• Work required
Which lines in the items below contain the word "screenshot"? Show each of those lines in full.

• Exercise material
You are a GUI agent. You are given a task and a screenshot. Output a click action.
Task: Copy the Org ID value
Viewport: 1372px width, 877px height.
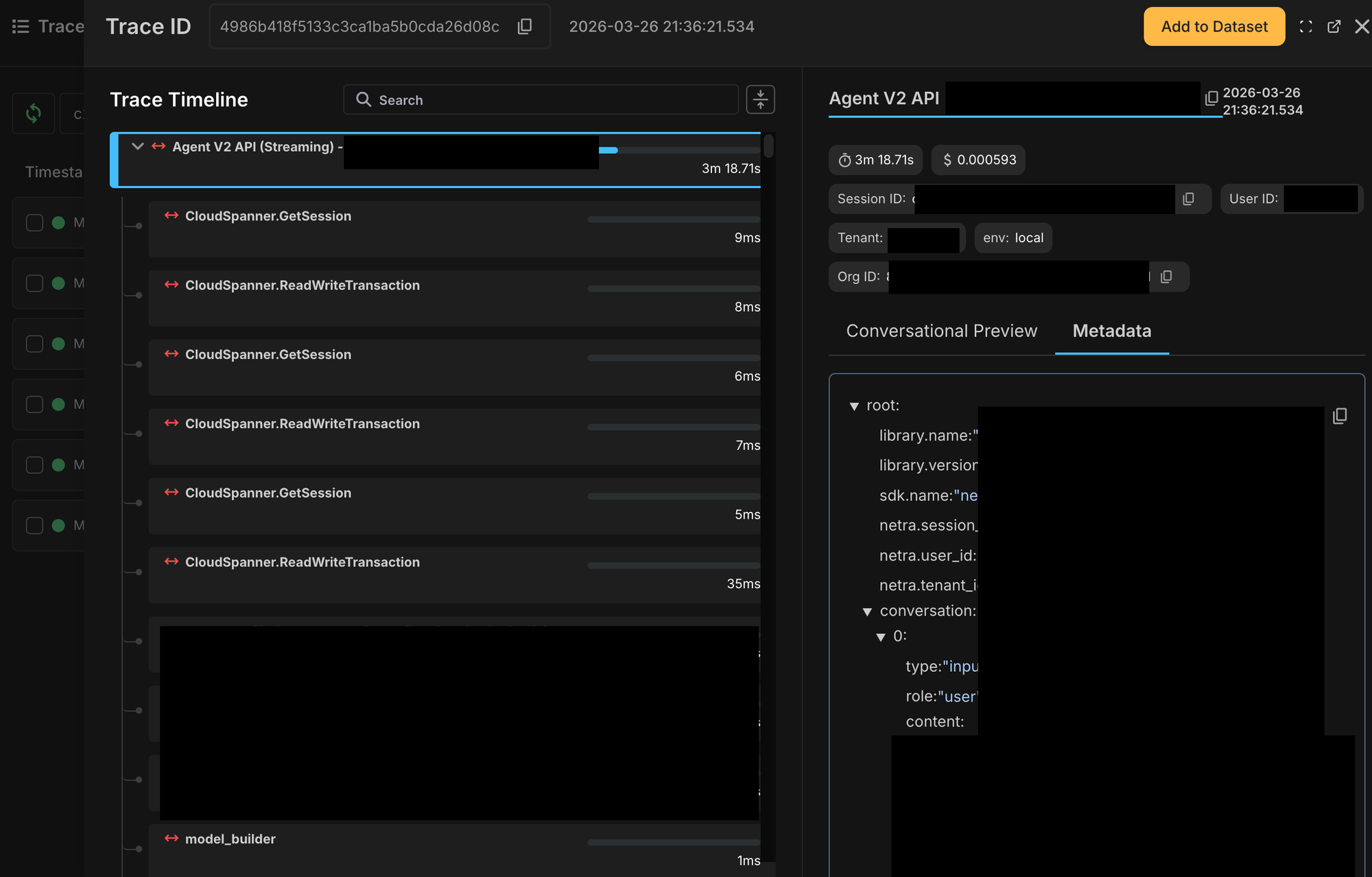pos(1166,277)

==

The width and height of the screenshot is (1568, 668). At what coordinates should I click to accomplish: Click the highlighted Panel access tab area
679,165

* * *

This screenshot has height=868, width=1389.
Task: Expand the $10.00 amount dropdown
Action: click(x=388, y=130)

• The solution
You are a GUI agent. You are given a task and a screenshot. Output a click action.
The width and height of the screenshot is (1568, 668). At what coordinates should I click to accomplish: Click the highlighted Panel access tab area
This screenshot has height=868, width=1389.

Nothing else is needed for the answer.